Description
Issue Description
It took me a while to realize how params actually function under the hood, and it seems very weird. Echo uses 2 slices (context.pname, context.pvalues) to keep track of params. This is already weird (why not just use a map?), but it actually gets weirder.
Basically, the router goes through all your routes, and increases e.maxParam
(initially set to 0) to the highest number of params that you have in one route. When a user makes a request to your API, pvalues
get instantiated to size of e.maxParam
(even if the current request hits an endpoint with no params in the route). However, pnames
has length set to the actual number of params in the current request - which means anytime you call c#Param()
, you have to check that you're not going out of bounds.

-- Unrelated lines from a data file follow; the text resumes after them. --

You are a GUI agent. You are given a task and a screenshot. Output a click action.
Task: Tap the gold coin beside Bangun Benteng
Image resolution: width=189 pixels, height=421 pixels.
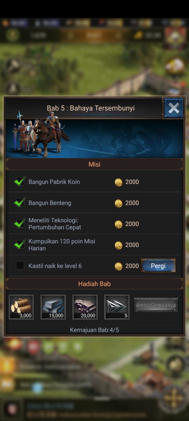[119, 203]
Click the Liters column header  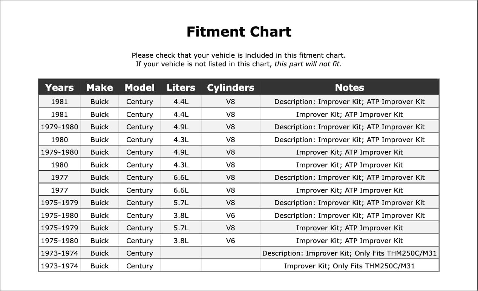[x=181, y=87]
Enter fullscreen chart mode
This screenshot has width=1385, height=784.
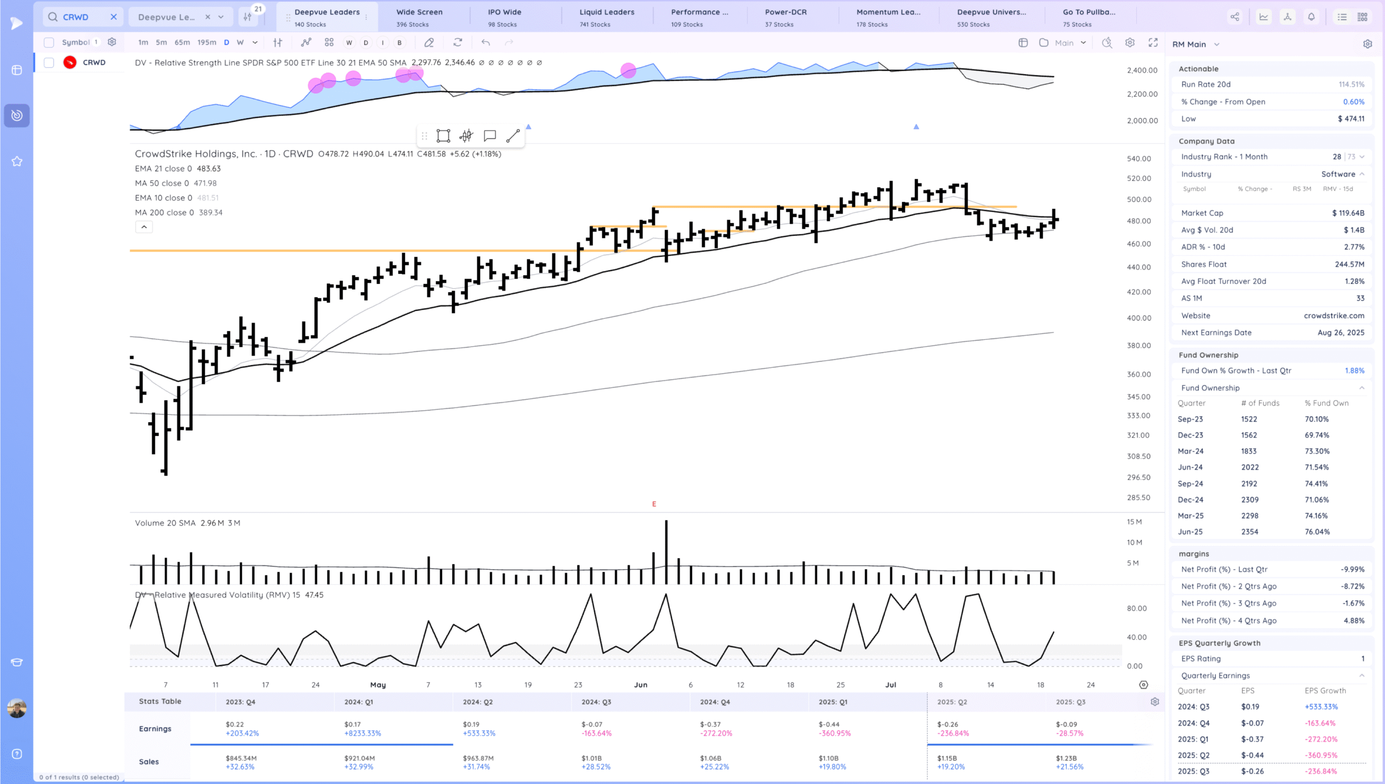coord(1153,42)
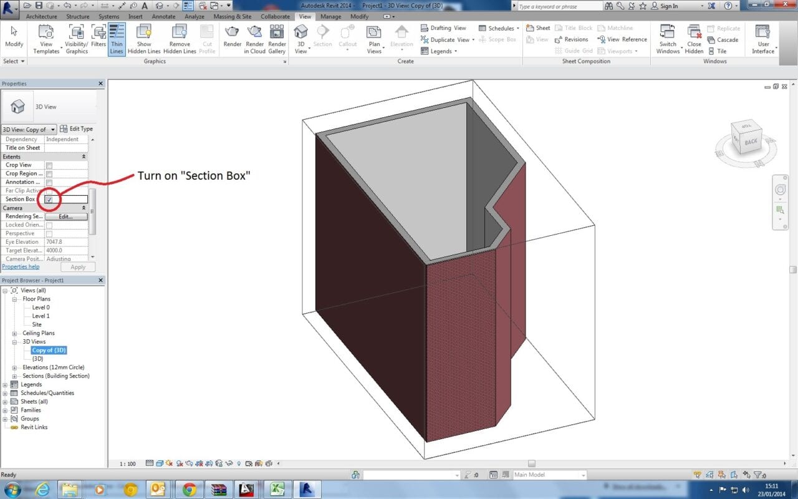This screenshot has height=499, width=798.
Task: Toggle the Crop View checkbox
Action: [x=48, y=165]
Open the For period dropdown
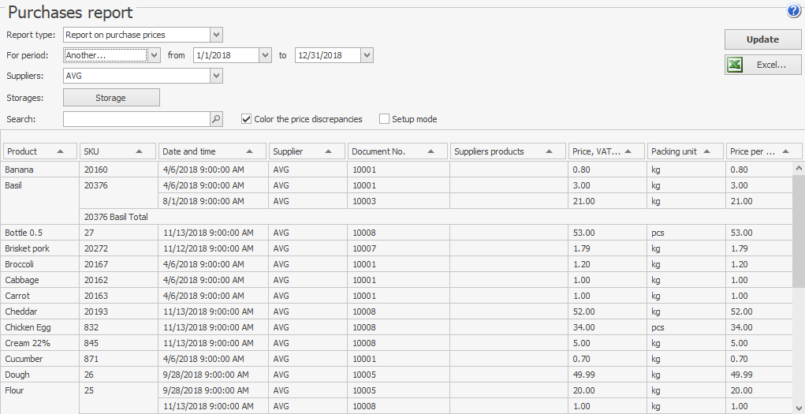Viewport: 805px width, 414px height. 155,55
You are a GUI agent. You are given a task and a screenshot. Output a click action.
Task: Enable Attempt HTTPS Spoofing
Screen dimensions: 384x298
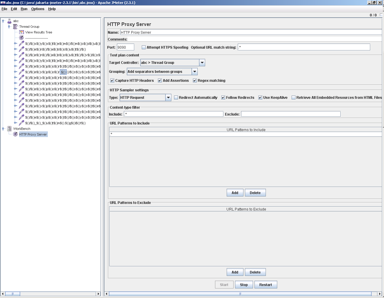click(x=144, y=47)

Weird. But here's where it gets weirder.
If you want to modify the value of a param (for any reason), you actually can't without doing something hacky. So, you have to get pnames and pvalues using c#ParamNames()
and c#ParamValues()
. To set them (after you've modified the array), you'll have to use c#SetParamNames()
and c#SetParamValues()
. The problem is that c#ParamValues
doesn't return the whole pvalues
, but only the slice up to the length of pnames
(c.pvalues[:len(c.pnames)]
). This means when you go to set pvalues, you're actually changing the length - which breaks routing if you later hit an endpoint with more params than you just reset the length to.
This results in having to either keep track of e.maxParams
yourself or setting the length of pvalues
to some very large number.
Here's a code example from some middleware that you can write that breaks it:
names, vals := c.ParamNames(), c.ParamValues() //both slices are same length n
for i, n := range names {
vals[i] = fmt.Sprintf("%s123", vals[i]) // changes a value of "asdf" to "asdf123"
}
c.SetParamValues(vals...)
If this runs on an api with an endpoint like /test/:param1
then /test/:param1/:param2
, it will break, because pvalues is now of length 1.
The "correct" way to do this would be:
names, vals, newVals := c.ParamNames(), c.ParamValues(), make([]string, n) // where n is a large number
for i, n := range names {
newVals[i] = fmt.Sprintf("%s123", vals[i]) // changes a value of "asdf" to "asdf123"
}
c.SetParamValues(newVals...)
This will work on the above scenario, but will not work if you hit an endpoint with n+1 params.
Is there a reason this isn't done with maps? Seems like it would fix this whole issue.